- Developer: Black Lantern Studios
- Publishers: NA: DSI Games; EU: Zoo Digital Publishing;
- Platform: Nintendo DS
- Release: NA: October 19, 2007; AU: March 2008; EU: April 18, 2008;
- Genre: Puzzle
- Modes: Single Player, multiplayer

= Betty Boop's Double Shift =

2007 video game

Betty Boop's Double Shift is a puzzle game, developed and published by DSI Games. The game is based on the popular Betty Boop cartoon series.

==Gameplay==

Screenshot of the Diner Dash type play in Betty Boop's Double Shift.

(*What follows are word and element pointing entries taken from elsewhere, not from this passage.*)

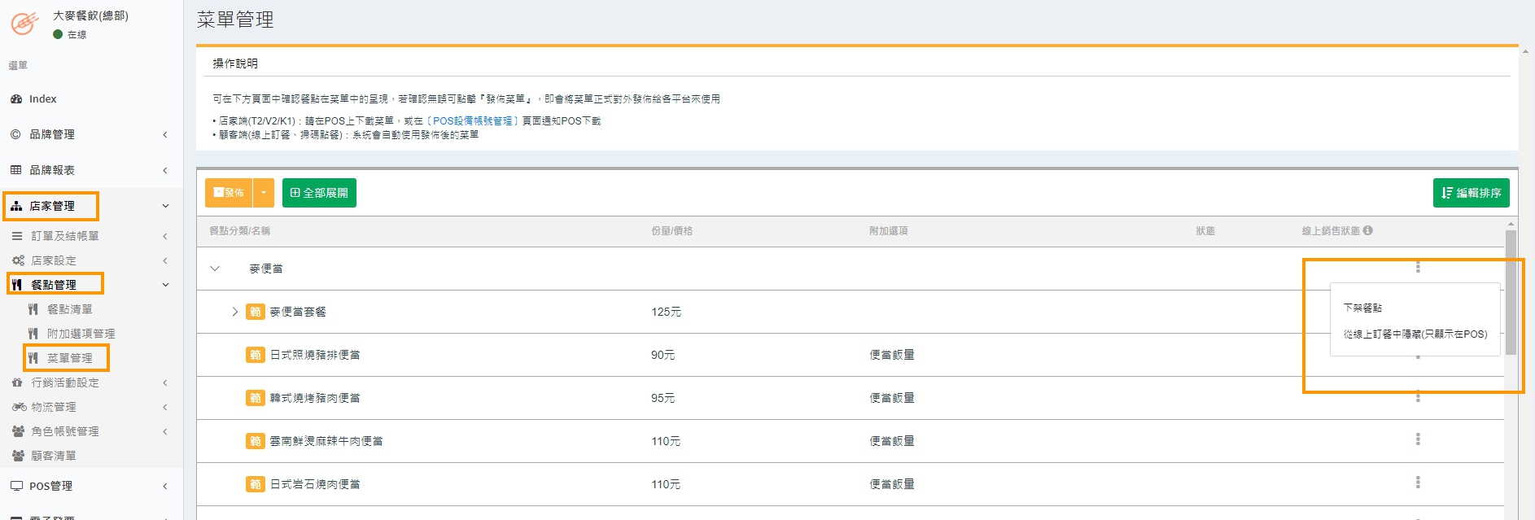Open Index dashboard in the sidebar
The height and width of the screenshot is (520, 1535).
click(x=42, y=98)
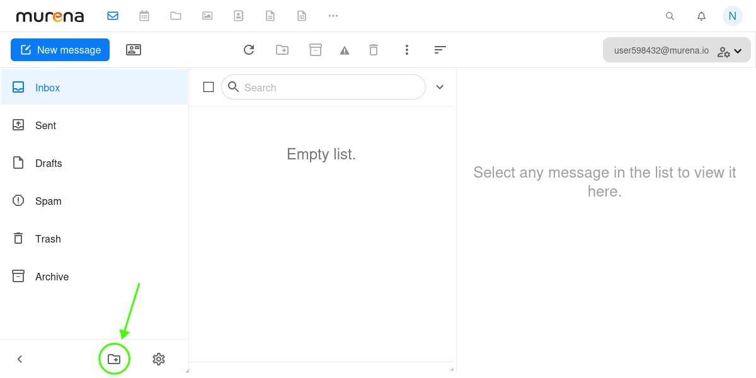Open the Photos app from the app launcher
The height and width of the screenshot is (378, 756).
(207, 15)
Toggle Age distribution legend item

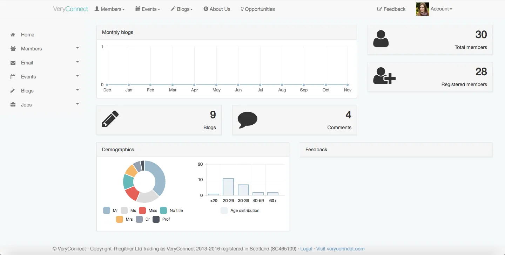click(x=240, y=211)
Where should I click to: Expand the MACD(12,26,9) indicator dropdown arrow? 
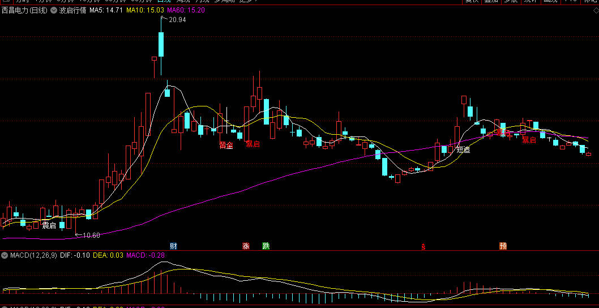[x=5, y=256]
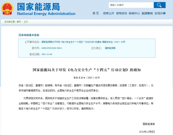The height and width of the screenshot is (135, 173).
Task: Click the 首页 breadcrumb link
Action: click(19, 22)
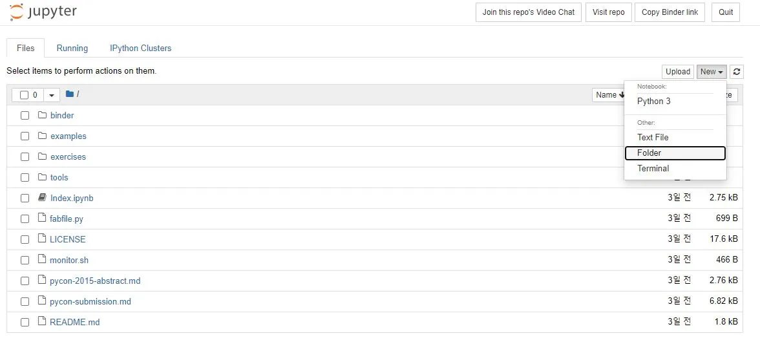Click the Upload button
Image resolution: width=760 pixels, height=342 pixels.
pos(677,72)

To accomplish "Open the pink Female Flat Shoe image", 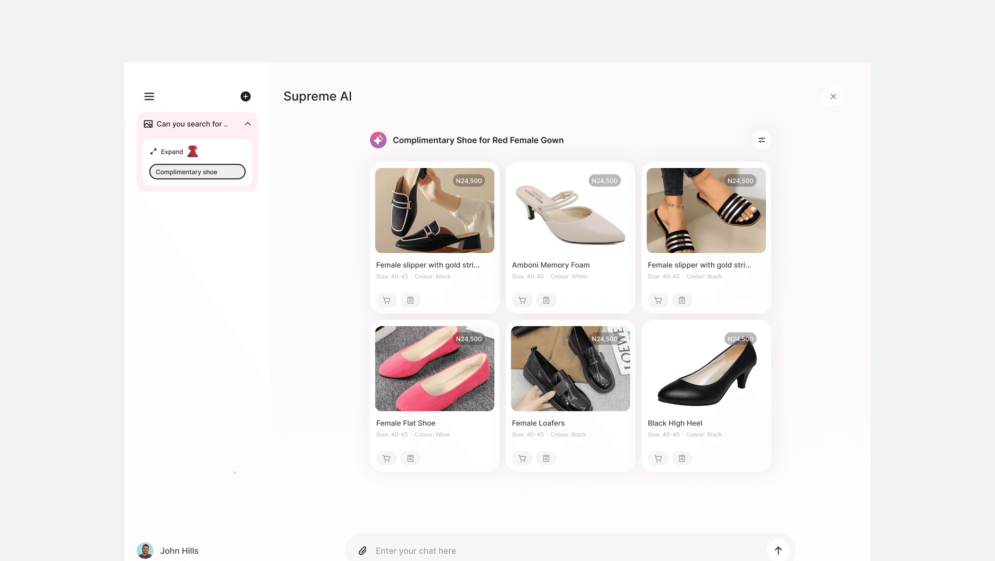I will coord(434,369).
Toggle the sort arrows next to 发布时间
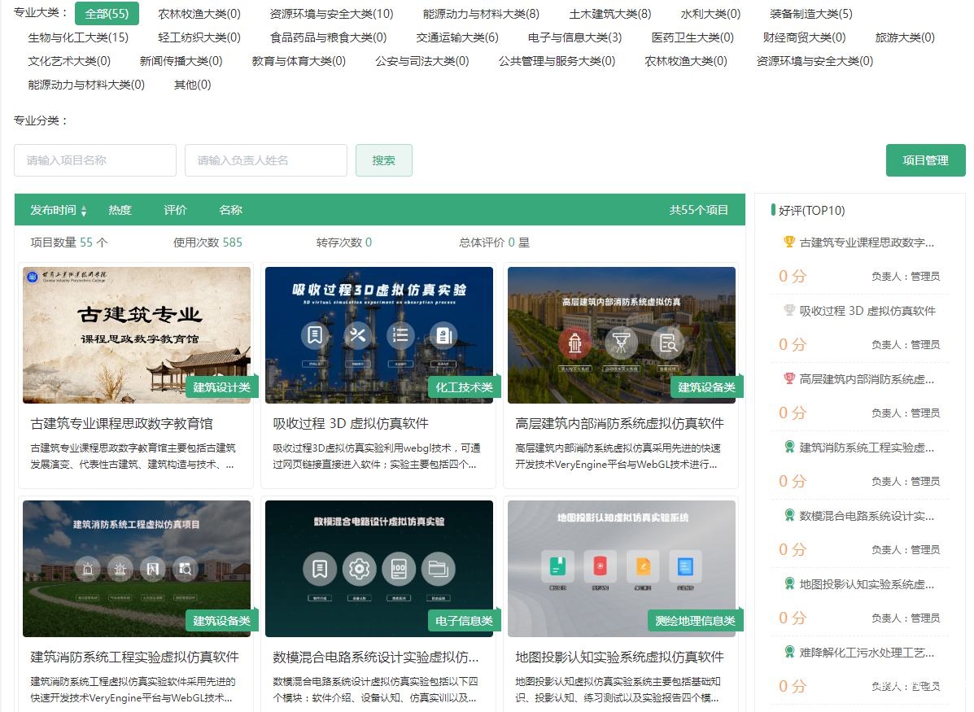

The gameplay is similar to the Diner Dash formula. Betty Boop must move from table to table in order to serve her customers in a timely manner, but if she takes too much time, customers will get angry and leave. After a while, however, Betty Boop's Double Shift changes gears, and becomes a game more akin to Elite Beat Agents. Betty gets called to the front of the diner to sing a song, and the player must tap the stylus on the buttons that correspond to the note she sings.

==Reception==
Critical reaction has been overwhelmingly negative. Nintendojo, which gave it a 3.0 out of 10, criticized the unresponsive touch controls, and the game's lack of originality. IGN came down on the game for being a clone of Diner Dash and Cake Mania, and gave the game a 4.5 out of 10.